No ransom paid for aid workers
2009-01-11 17:45
Paris - The medical aid group Medecins du Monde has said that it did not pay a ransom to free two of its volunteers who were held in Somalia for more than 100 days.
"I want to say very clearly that there was no financial transaction in this liberation," said Pierre Micheletti, president of Medecins du Monde (Doctors of the World) on Saturday.
Japanese doctor Keiko Akahane, 32, and Dutch nurse Wilhem Sools, 27, were freed on Wednesday and quickly evacuated from the Somali capital Mogadishu.
"I was afraid of being executed each time our abductors picked up their guns," said Akahane.
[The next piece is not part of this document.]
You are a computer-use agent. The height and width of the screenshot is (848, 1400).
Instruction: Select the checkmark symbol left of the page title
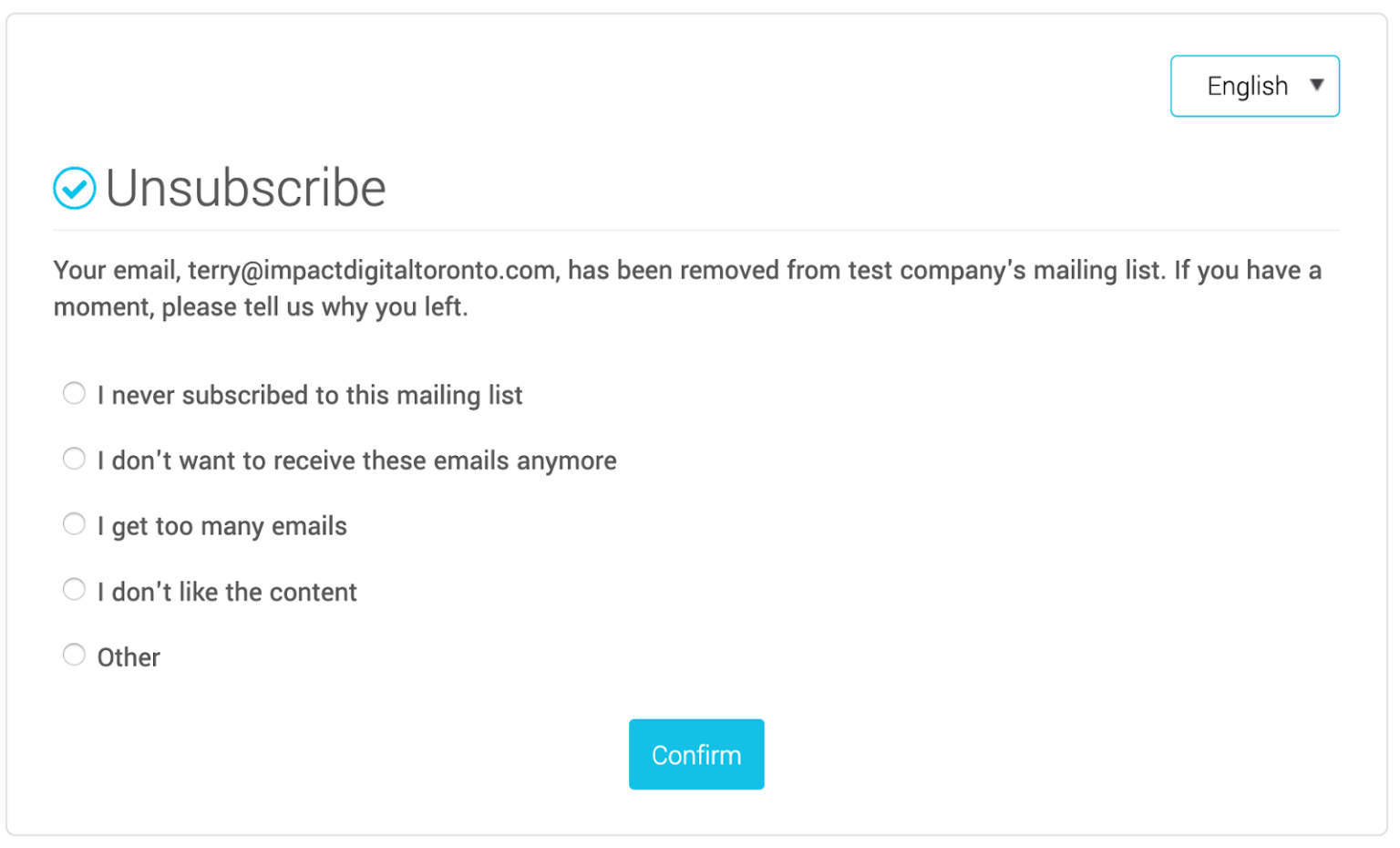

Akahane and Sools were taken hostage on September 22 in Ethiopia's eastern Ogaden region, populated mostly by Somalis, where they were working in a mobile anti-poverty clinic.
Micheletti said the two were transferred to another group and were quickly taken to Somalia and were believed to be held mostly in the Mogadishu area.
The group first made political demands, including the release of Somalis held in Ethiopian jails, but eventually asked for a ransom to let the volunteers go.
Micheletti declined to provide any details about the release of the pair.
"I am exhausted mentally and physically, I need to take a break," said Akahane.
She said they were allowed to do little, and had to prepare their own meals.
Threatened with being executed for a month, Sools said they were very afraid for their lives.